Em linha com essa estratégia, o premiê chinês Li Keqiang reafirmou o compromisso do governo em fortalecer indústrias emergentes, incluindo biofabricação, tecnologia 6G e IA incorporada. A criação de novos mecanismos de financiamento visa garantir que a China continue avançando na fronteira tecnológica global, consolidando sua posição como um dos principais polos de inovação do mundo.
Expansão do consumo
Depois de anos focando no avanço tecnológico e deixando de lado o consumo interno, o governo chinês agora busca equilibrar essas duas áreas. Os líderes do país estão mais empenhados em incentivar a demanda dentro da China, tornando isso uma prioridade na política econômica.
Zheng Shanjie, uma das principais autoridades econômicas, anunciou que Pequim lançará em breve um “plano especial para estimular o consumo”. Em 2023, mesmo com medidas adotadas em setembro, o crescimento da economia veio principalmente das exportações, fazendo com que a China atingisse um superávit comercial recorde de quase US$ 1 trilhão (R$ 5,79 trilhões).
O aumento das exportações gerou conflitos com os Estados Unidos. Em resposta, o então presidente Donald Trump decidiu dobrar as tarifas sobre produtos chineses, subindo para 20% nesta semana.
O consumo interno da China foi responsável por apenas 39% do PIB em 2023, segundo o banco de investimentos Macquarie Group. Para comparação, esse número foi de 49% na Coreia do Sul, 55% no Japão e 68% nos Estados Unidos, países onde a poupança já é alta.
Diante da incerteza no mercado externo, Pequim quer fortalecer sua economia de dentro para fora. Economistas do HSBC (banco global britânico fundado), liderados por Jing Liu, afirmaram que o governo chinês está adotando medidas especiais para impulsionar o consumo.
Como parte desse plano, o premiê Li Keqiang anunciou um aumento no déficit orçamentário para 4% do PIB, o maior nível em décadas. O governo também aumentará em mais de 25% a emissão de títulos públicos, chegando a 6,2 trilhões de yuans (R$ 4,96 trilhões), que serão divididos entre o governo central e os governos locais.
Investimento e infraestrutura
As autoridades locais usarão esses recursos para investimentos em infraestrutura e apoio ao setor imobiliário. Já o governo central destinará cerca de 300 bilhões de yuans (R$ 240,09 bilhões) para um programa que incentiva a renovação de bens de consumo, oferecendo subsídios para a troca de carros e eletrônicos antigos por modelos novos.

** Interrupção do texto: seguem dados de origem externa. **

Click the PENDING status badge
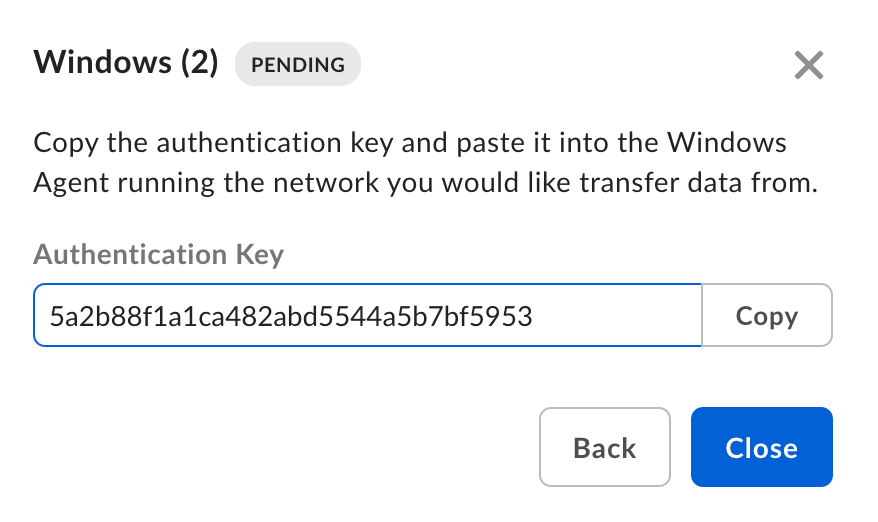 (297, 66)
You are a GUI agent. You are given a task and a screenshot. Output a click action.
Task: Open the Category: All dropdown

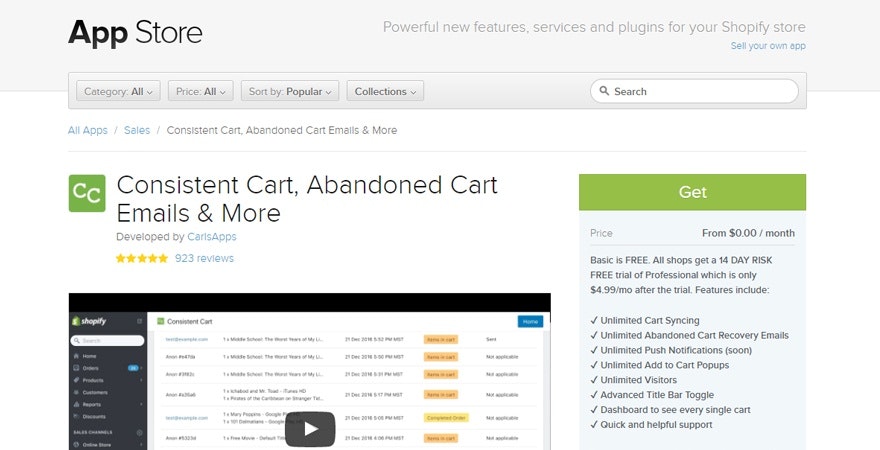point(118,91)
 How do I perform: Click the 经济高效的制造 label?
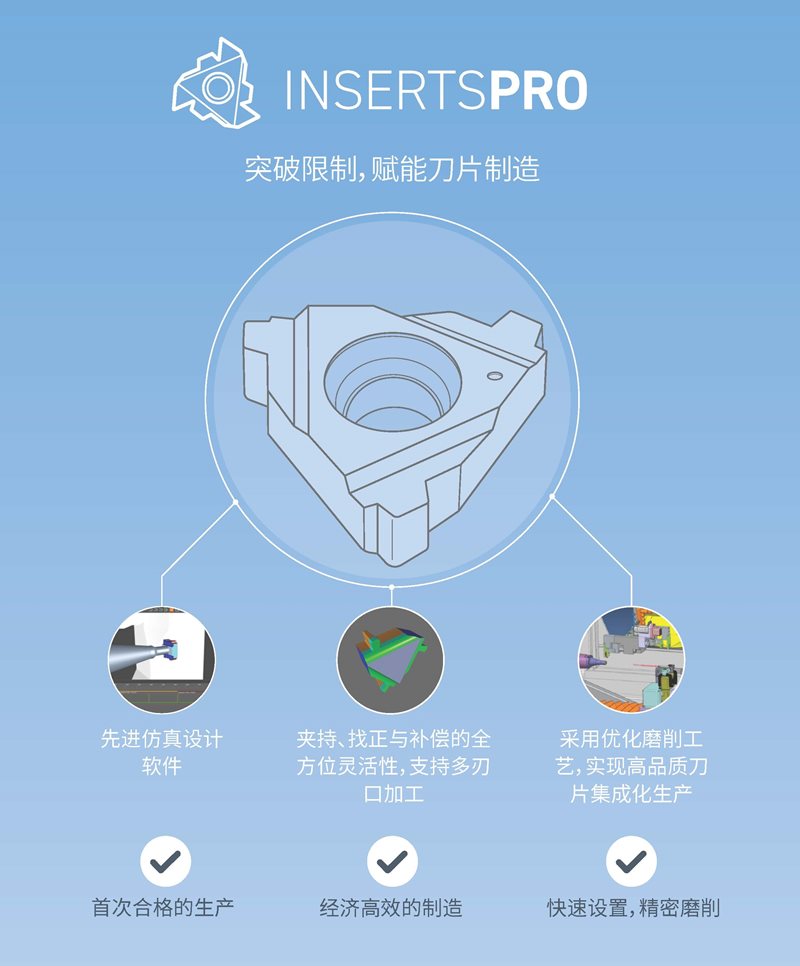point(391,907)
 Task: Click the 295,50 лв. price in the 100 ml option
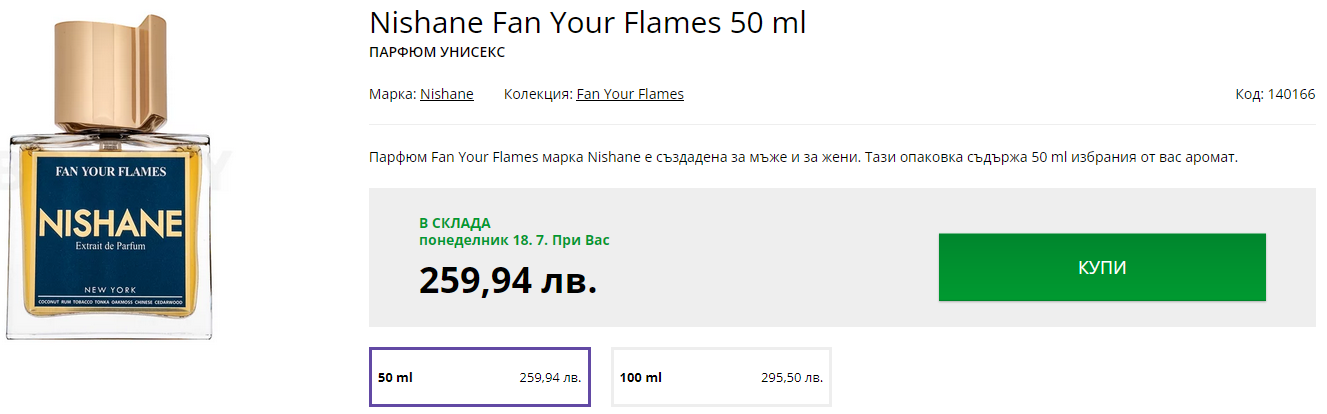point(792,378)
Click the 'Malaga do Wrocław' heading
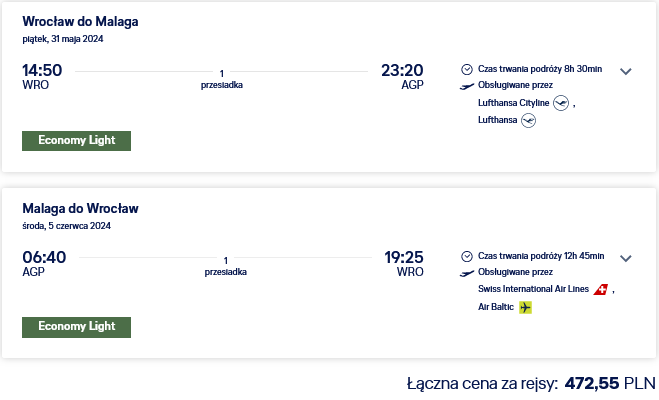Screen dimensions: 659x400 tap(80, 208)
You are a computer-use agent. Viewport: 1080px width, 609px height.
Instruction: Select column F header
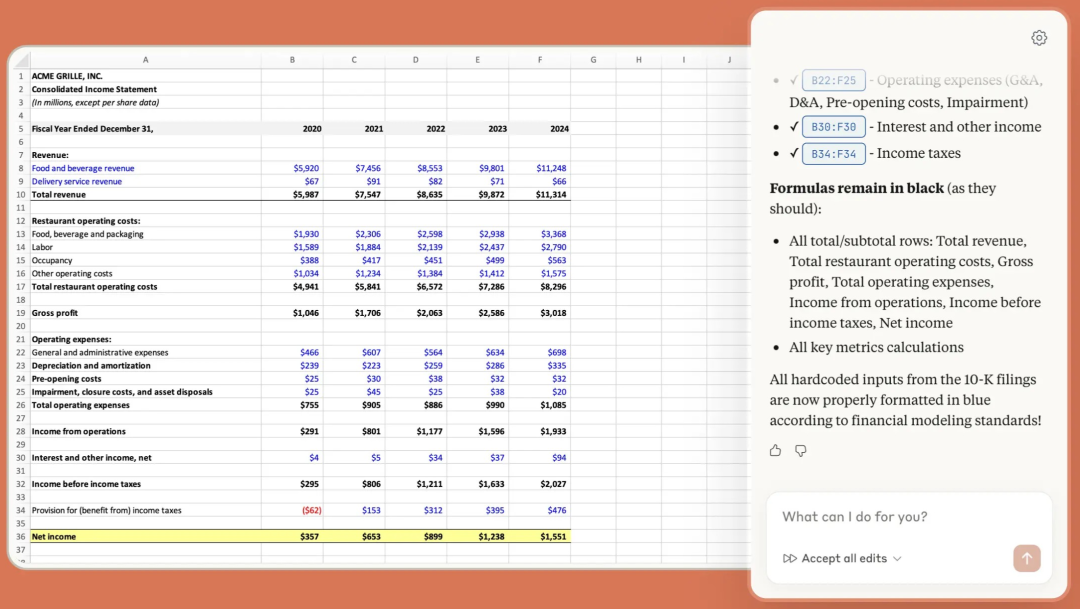(x=539, y=60)
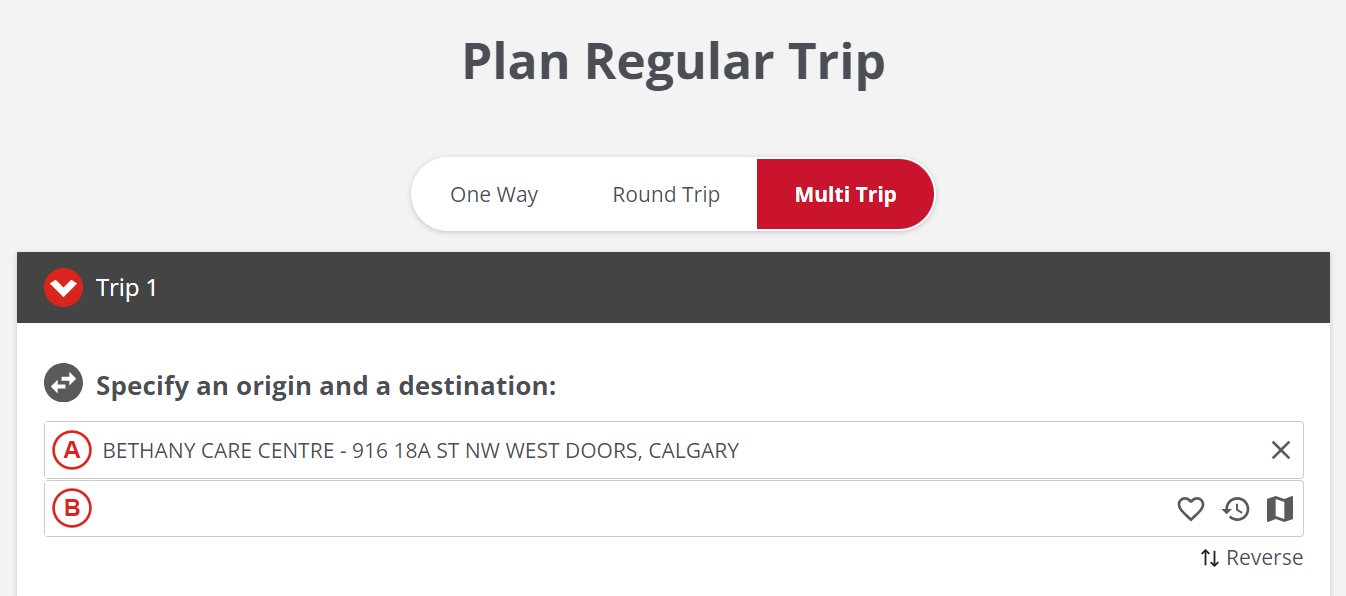Click the up-down arrows beside Reverse
Image resolution: width=1346 pixels, height=596 pixels.
coord(1210,558)
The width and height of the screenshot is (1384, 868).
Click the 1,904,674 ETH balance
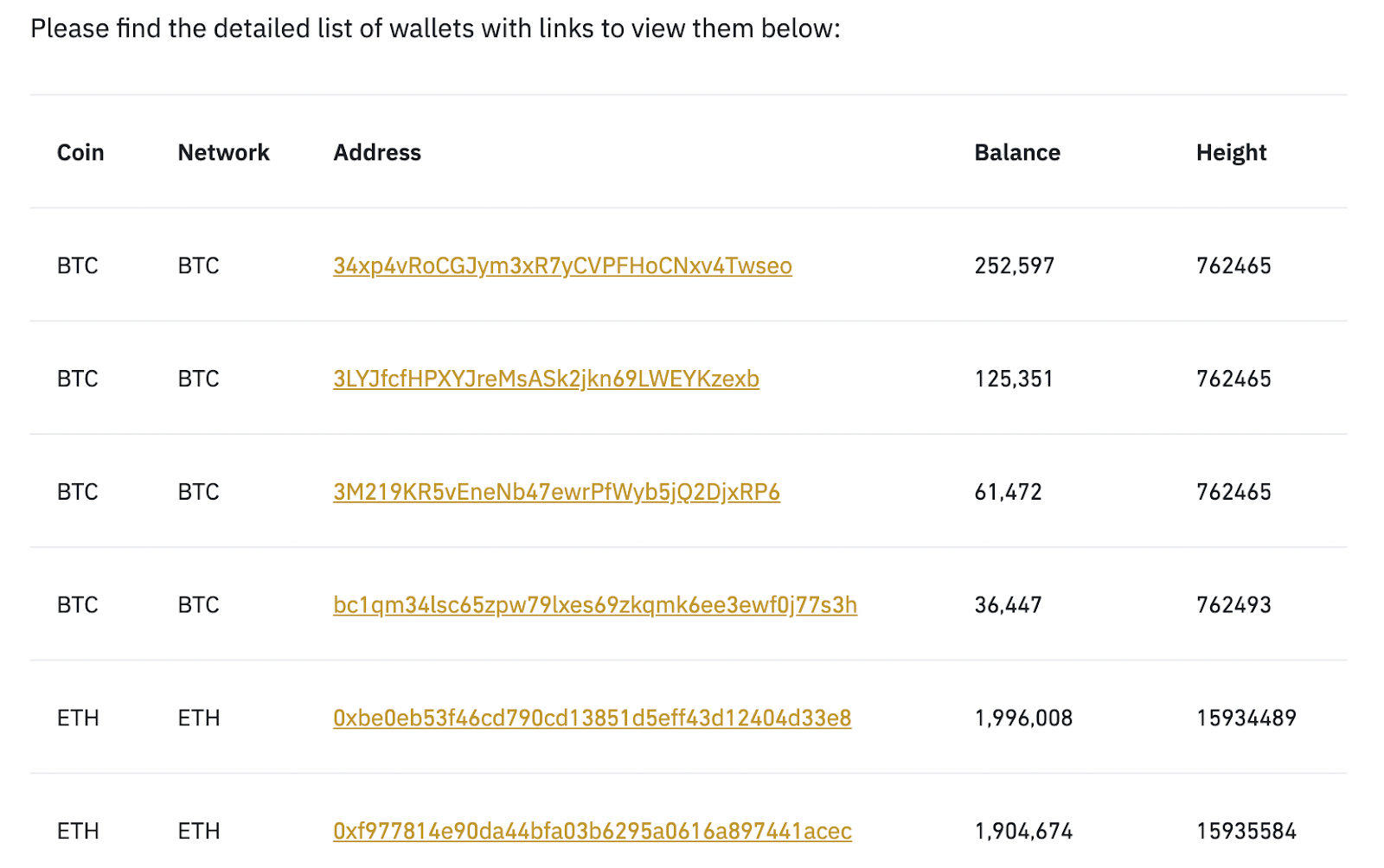(x=1023, y=832)
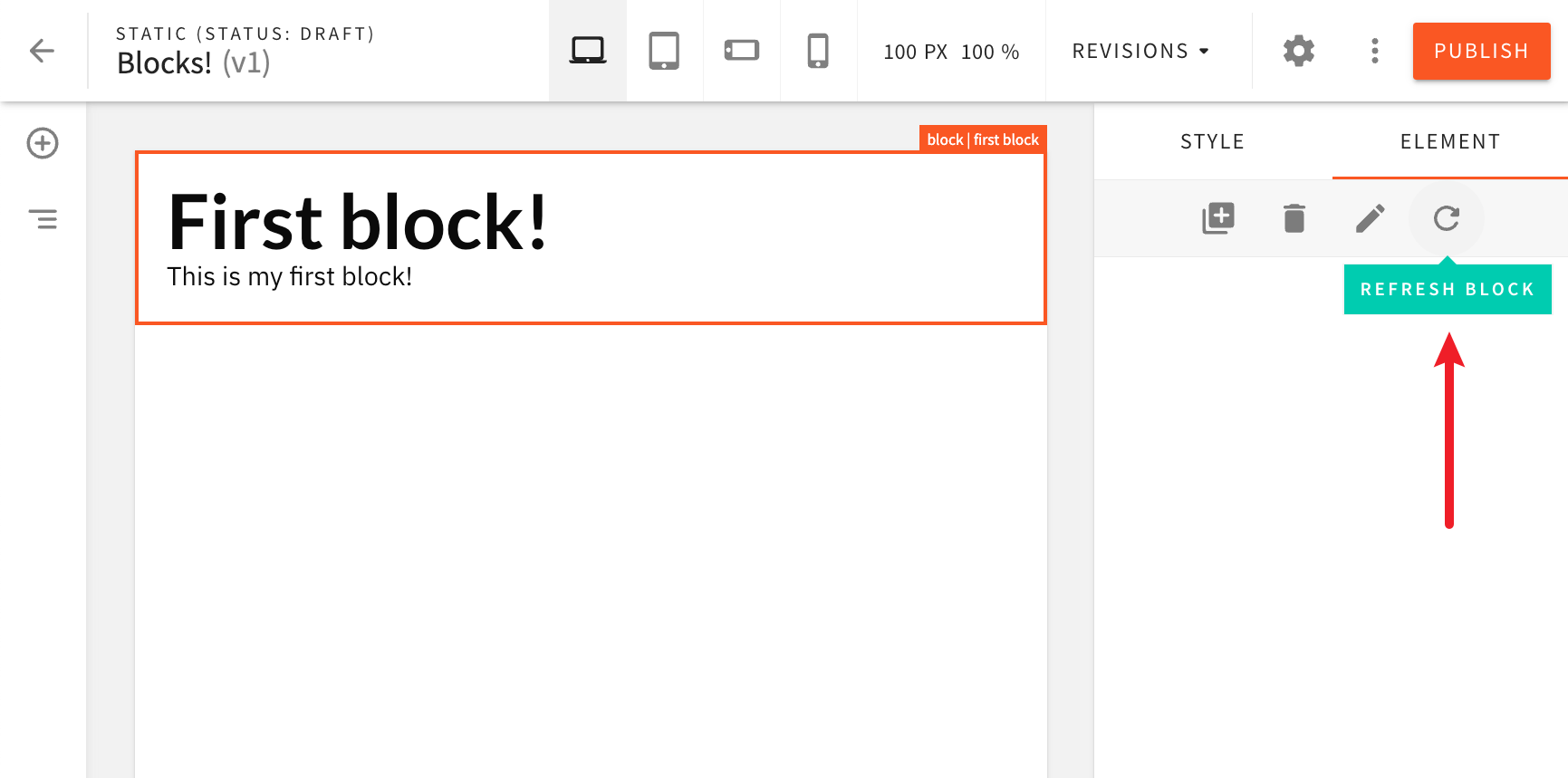1568x778 pixels.
Task: Open the Revisions dropdown
Action: click(x=1140, y=52)
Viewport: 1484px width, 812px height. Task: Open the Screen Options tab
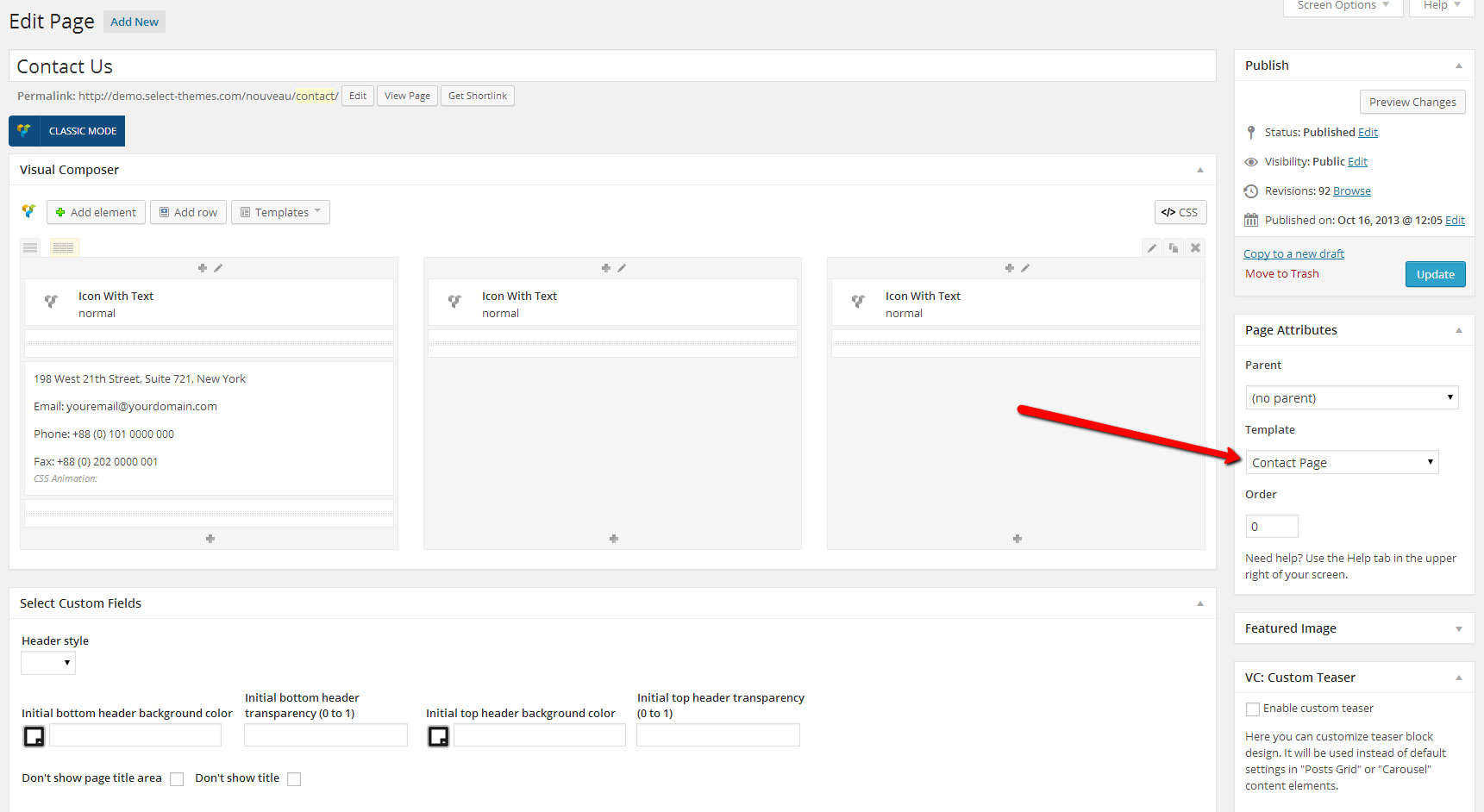click(x=1343, y=6)
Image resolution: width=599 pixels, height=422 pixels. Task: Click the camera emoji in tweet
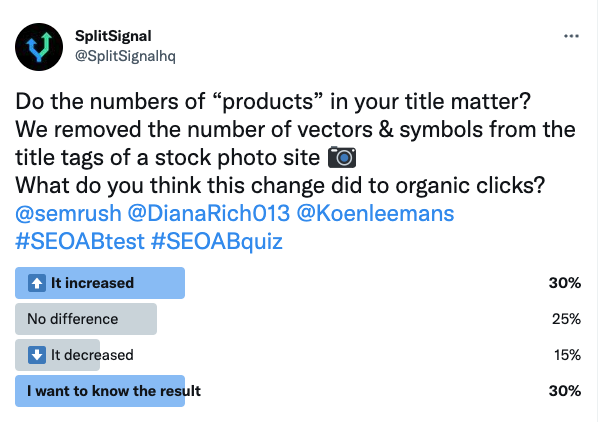[x=342, y=157]
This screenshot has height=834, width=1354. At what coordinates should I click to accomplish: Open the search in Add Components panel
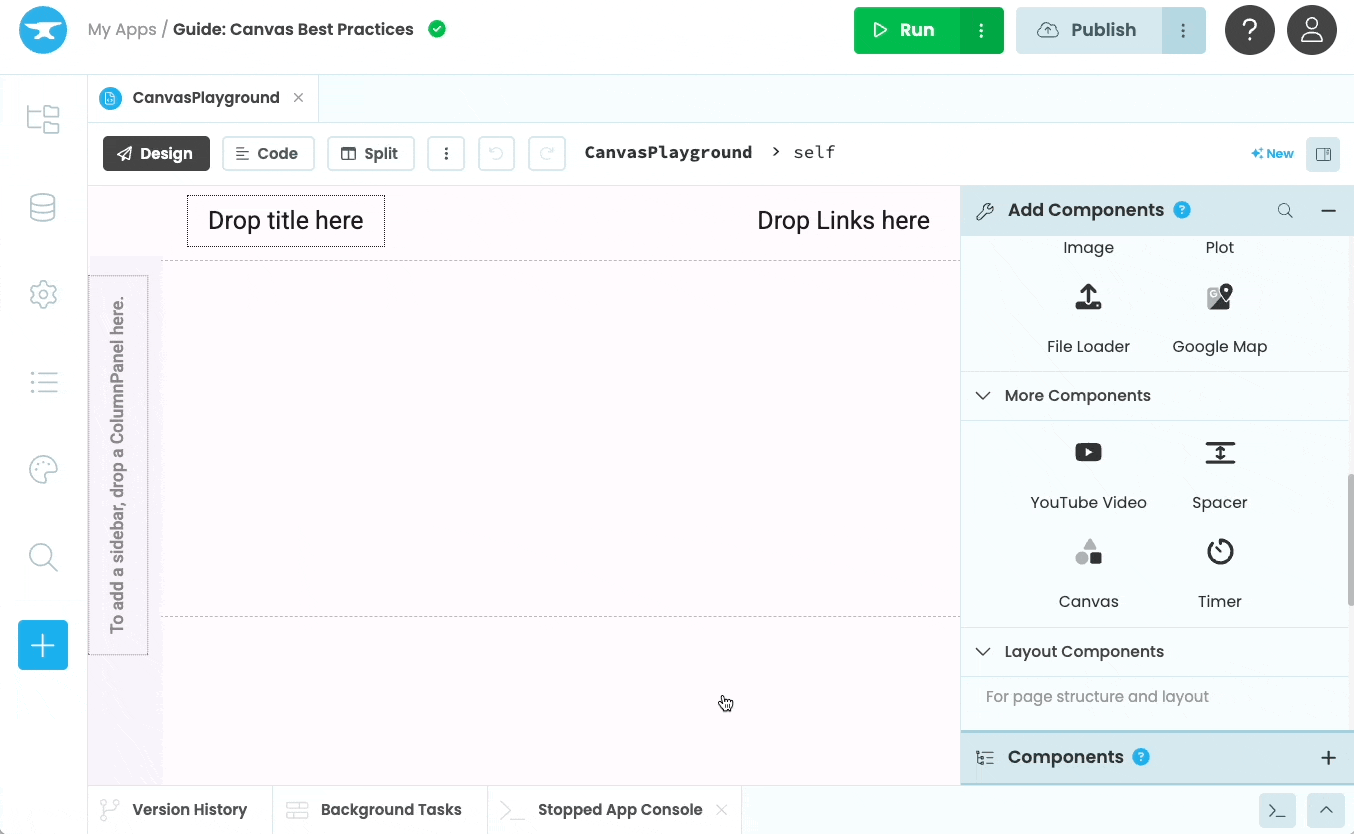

Outro grande desafio do governo é revitalizar o setor privado, essencial para a inovação do país. No mês passado, o presidente Xi Jinping reuniu os principais executivos do setor de tecnologia e afirmou que este é o “momento ideal” para que as empresas privadas cresçam e se desenvolvam.
Hoje, as empresas privadas representam mais de 60% do PIB chinês e geram mais de 80% dos empregos. No entanto, muitas ainda sentem os efeitos de mais de três anos de regulamentações rígidas.
Para garantir mais segurança jurídica às empresas, a Lei de Promoção da Economia Privada será discutida nas reuniões políticas anuais da China. Yang Decai, diretor do Instituto de Pesquisa Econômica Privada da Universidade de Nanquim, afirmou que essa nova legislação protegerá os direitos de propriedade e promoverá uma concorrência mais justa.
“Essa medida ajuda a resolver preocupações do setor privado e aumenta a confiança das empresas, o que é essencial para a estabilidade econômica da China”, disse Yang em um evento no Grande Salão do Povo, em Pequim.